- Tomasz Darmetko
- Laura Isotalo
- Tu Anh Dinh
The program was tested on Ubuntu 20.04 with Python 3.7.5. The dependencies are manged with pip.
You can carry out installation as well as start the server and clients by running sh ./start.sh. The logs are saved to start.log file.
Installation is carried out by sh ./install.sh.
In case it doesn't work on a native platform, you could try to run it inside docker container:
docker build -t websocket-project . && docker run --rm -it -p 8765:8765 websocket-project
In this project we are using websockets protocol in order to create a full-duplex communication channel between clients and server.
We are using websockets python library and async features of python.
The communication channel is abstracted in Connection.py file. It allows to keep track of the status of messages (success/failure) that clients are exchanging with the server.
The 3 main entry points are:
server.py- Starts the websockets server, manages clients registration and exchange of messages between clients.bank.py- Starts the bank client. Detailed implementation is inClient/Bank.py.person.py- Starts the person client. Detailed implementation is inClient/Person.py.
Both bank and person clients are extending the class Client.py that handles:
- configuration
- registration with the server
- encryption and decryption
- responding to authentication requests
- handling actions
- handling incoming messages
In order to facilitate safe bank transfers we needed to implement:
- authentication
- authorization
- ACID (atomicity, consistency, isolation, durability) transactions
Authentication is a process of establishing trusted identity of the client.
Authentication was implemented leveraging public/private key infrastructure. The main issue with the structure requested in the assigment is the fact that clients are deciding their own ids therefore the ids can not be trusted. We make sure that banks has assigned public keys to client ids and uses the public keys to verify authenticity of the claiming to own given id.
We do authentication by sending the client a secret encrypted with previously known public key assigned to that client. The bank is expecting to receive the secret back from the client so that the client proves that it owns the private key and is able to read the secret.
The client ids and public keys are connected in the configs/bank_permissions.json file.
After identity of the client is confirmed, we need to verify that the client is authorized to cary out operation on the specified bank accounts.
There are 2 way in which an account can be authorized to carry out operations on a bank account:
- by owning a private bank account
- by being employed and assigned appropriate permission by an organization owning a bank account
We again use configs/bank_permissions.json file to specify private bank account as well as organization bank accounts and their employees with specific permissions.
Private account and organization bank account are fully separate, so there if no conflict between them.
The permission system allows bank to implement roles by combining different permissions for clients who are employees of some organization.

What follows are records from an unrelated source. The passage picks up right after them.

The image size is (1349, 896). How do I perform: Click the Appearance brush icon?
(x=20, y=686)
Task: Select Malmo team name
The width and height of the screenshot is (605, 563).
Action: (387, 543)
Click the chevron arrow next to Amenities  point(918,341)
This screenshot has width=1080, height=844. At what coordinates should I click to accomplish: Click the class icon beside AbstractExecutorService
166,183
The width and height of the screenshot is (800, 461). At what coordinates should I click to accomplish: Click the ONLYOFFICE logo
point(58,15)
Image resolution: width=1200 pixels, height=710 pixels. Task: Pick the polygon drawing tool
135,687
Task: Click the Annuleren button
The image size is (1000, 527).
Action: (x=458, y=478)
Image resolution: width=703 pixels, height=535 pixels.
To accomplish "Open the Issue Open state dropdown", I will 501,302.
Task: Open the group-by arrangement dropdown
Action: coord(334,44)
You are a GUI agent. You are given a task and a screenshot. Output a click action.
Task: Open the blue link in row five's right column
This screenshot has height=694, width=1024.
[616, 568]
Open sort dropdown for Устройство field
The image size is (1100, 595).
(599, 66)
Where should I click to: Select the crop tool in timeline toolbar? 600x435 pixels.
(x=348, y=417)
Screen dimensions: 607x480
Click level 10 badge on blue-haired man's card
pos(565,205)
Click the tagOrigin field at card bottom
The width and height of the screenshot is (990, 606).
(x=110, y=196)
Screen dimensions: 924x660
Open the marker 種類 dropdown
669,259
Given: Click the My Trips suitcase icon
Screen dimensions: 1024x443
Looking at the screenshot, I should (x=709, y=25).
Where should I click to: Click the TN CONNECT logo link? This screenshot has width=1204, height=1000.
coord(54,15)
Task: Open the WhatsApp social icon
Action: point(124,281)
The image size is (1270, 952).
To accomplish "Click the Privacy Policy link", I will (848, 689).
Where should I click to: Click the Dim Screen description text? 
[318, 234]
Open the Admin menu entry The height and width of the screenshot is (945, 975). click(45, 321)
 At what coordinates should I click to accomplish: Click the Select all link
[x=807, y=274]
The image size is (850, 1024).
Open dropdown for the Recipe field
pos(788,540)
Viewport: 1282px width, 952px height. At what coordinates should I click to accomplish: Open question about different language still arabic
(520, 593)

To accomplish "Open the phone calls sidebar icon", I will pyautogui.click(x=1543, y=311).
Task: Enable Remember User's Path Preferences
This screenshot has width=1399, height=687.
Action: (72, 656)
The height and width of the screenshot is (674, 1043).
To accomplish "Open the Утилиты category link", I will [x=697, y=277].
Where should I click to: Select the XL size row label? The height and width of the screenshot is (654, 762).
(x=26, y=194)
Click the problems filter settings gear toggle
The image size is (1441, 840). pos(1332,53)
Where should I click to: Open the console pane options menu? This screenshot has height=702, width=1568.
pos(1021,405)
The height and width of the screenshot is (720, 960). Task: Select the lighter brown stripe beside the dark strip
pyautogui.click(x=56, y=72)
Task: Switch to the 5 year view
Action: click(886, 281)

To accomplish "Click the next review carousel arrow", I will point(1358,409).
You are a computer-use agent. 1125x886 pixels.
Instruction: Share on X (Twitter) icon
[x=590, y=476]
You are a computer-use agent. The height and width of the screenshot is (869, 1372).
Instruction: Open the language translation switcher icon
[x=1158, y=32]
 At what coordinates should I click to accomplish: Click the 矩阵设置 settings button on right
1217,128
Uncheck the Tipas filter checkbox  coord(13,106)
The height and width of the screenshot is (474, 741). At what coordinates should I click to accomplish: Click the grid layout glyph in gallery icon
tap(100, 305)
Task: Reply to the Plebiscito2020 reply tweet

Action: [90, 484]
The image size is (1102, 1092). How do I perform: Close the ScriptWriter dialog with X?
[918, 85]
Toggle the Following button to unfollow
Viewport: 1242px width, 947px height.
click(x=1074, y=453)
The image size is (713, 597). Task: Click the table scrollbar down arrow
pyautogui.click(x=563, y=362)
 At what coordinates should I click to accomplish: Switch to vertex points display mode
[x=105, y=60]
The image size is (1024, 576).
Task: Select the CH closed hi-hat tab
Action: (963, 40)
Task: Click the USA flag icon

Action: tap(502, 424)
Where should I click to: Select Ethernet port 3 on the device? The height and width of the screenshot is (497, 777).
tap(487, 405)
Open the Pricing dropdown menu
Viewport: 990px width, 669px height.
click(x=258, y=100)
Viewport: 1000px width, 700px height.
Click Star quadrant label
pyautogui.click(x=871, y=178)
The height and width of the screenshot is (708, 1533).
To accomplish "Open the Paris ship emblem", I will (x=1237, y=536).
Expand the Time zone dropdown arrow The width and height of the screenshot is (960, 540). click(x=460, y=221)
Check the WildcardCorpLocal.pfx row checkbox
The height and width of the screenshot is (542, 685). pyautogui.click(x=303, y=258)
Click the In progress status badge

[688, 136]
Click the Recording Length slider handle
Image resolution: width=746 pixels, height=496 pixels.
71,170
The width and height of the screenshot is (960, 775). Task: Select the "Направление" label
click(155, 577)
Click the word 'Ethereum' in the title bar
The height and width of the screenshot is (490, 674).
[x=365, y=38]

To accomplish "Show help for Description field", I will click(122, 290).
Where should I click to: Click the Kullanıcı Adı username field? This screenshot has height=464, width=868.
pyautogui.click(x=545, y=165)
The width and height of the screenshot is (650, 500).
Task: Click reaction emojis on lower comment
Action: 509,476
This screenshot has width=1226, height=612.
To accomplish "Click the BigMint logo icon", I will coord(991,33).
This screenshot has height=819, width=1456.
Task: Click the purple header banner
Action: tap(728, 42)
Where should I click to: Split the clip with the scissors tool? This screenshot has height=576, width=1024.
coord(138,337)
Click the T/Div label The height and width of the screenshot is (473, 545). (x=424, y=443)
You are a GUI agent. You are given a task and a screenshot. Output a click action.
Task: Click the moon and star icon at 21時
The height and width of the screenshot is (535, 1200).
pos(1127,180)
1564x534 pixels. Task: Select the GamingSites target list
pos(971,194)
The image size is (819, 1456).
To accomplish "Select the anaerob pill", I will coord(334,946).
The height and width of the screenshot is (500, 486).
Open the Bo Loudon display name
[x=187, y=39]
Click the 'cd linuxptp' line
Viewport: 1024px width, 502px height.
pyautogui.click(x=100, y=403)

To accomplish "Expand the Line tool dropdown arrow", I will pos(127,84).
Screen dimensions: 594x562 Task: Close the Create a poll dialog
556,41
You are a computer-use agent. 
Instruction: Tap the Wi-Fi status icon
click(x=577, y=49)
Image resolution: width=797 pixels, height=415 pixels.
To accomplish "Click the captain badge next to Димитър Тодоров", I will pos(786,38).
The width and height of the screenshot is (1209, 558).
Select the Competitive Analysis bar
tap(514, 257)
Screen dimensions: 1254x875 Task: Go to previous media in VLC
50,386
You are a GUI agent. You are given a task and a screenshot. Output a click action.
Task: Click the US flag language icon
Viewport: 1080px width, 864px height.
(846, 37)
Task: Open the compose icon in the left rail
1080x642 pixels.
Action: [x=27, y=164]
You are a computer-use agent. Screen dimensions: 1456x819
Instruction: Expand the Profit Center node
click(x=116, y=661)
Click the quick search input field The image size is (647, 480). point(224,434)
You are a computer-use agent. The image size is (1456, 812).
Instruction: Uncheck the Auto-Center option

One of the problems with carrying out bank transfers is ensuring consistency. This is especially important during bank transfers. We must not allow our system to create or destroy money. One scenario in which money could be created is when we carry two transfers concurrently and balance of one bank account gets overwritten by one process before the other manages to complete the transaction.
We avoid issues related to database consistency by leveraging relational databases and SQL language. You can inspect our implementation in Client/Accounts.py.
Our implementation uses SQLite as it does not require managing database daemon, but it could be easily extended to use MySQL or PostgreSQL in order to allow for greater scalability.
Client switch off after a certain amount of time is implemented in:
# Client/Client.py:46
async def start(self):
await asyncio.wait_for(self.__start(), self.duration)Retries are implemented in:
# Connection.py:52
async def request(self, payload: Any, max_tries: int = 1, backoff: float = 1.) -> Any:
for _ in range(max_tries):
try:
return await self.__request(payload)
except:
logger.exception(f"Request failed on {_} attempt.")
await asyncio.sleep(backoff)
raise FailedRequest(f"Request failed after {max_tries} attempts!")# Client/Client.py:80
def encrypt(self, message, recipient_public_key):
# ...
def decrypt(self, base64_ciphertext):
# ...